• ARTICLE
To be short, not He, for He was put to a foil, to a foul foil, as ever was any; they did to Him even what they listed; scorned, insulted upon Him. It was then 'the hour and power of darkness.' This party, whatsoever He is, hath gotten the upper hand, won the field; marches stately, Conqueror-like. His, the day sure.

Well, yet Christ it is. His answer gives Him for no other. To His answer then. The party, it seems, overheard the Prophet's asking, and is pleased to give an answer to it Himself; we are much bound to Him for it. No man can tell so well as He Himself, who He is. Some other might mistake Him, and misinform us of Him; now we are sure we are right. No error personæ.

His name indeed He tells not, but describes Himself by two such notes as can agree to none properly but to Christ. Of none can these two be so affirmed, as of Him they may. That by these two we know this is Christ, as plainly as if His name had been spelled to us. 1. 'Speaking righteousness;' and righteousness referred to speech, signifieth truth ever. 'No guile to be found in His mouth;' and omnis homo is--you know what. 2. 'Mighty to save;' and vana salus hominis, 'vain is the help of man.' Whoever spoke so right as He spoke? Or whoever was 'so mighty to save' as He? And this is His answer to quis est iste.

'That I am.' One 'that speak righteousness, and am mighty to save.' Righteous in speaking, mighty in saving, Whose word is truth, Whose work is salvation. Just and true of My word and promise; powerful and mighty in performance of both. The best description, say I, that can be of any man; by His word and deed both.

• WRITTEN EXERCISE 1
State how many lines in the entries below contain the word "will". Give only the number.

• EXERCISE INPUT
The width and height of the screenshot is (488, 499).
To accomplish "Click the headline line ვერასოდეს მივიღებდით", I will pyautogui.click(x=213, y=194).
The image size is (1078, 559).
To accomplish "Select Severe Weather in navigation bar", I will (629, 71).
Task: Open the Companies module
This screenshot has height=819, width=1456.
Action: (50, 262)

* * *

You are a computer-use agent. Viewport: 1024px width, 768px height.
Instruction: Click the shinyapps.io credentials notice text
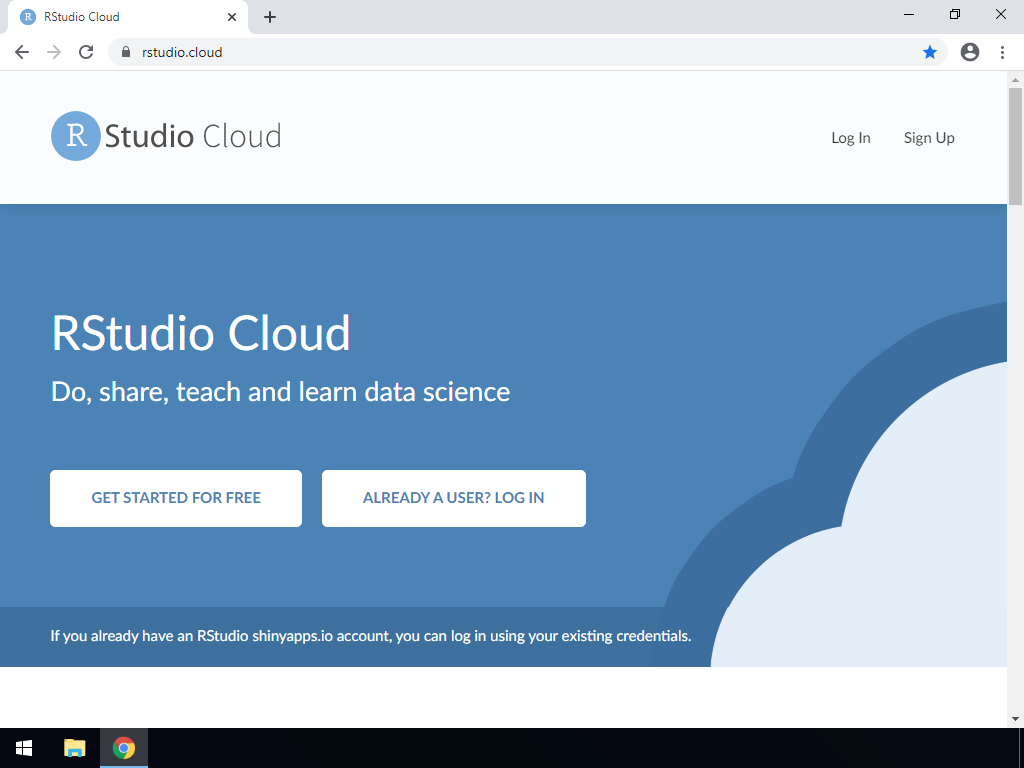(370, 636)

• WRITTEN EXERCISE 2
Translate this sentence from the sermon excerpt above into Spanish: "Some other might mistake Him, and misinform us of Him; now we are sure we are right."

• EXERCISE ANSWER 1
2

• EXERCISE ANSWER 2
Algún otro podría equivocarse acerca de Él e informarnos mal sobre Él; ahora estamos seguros de estar en lo cierto.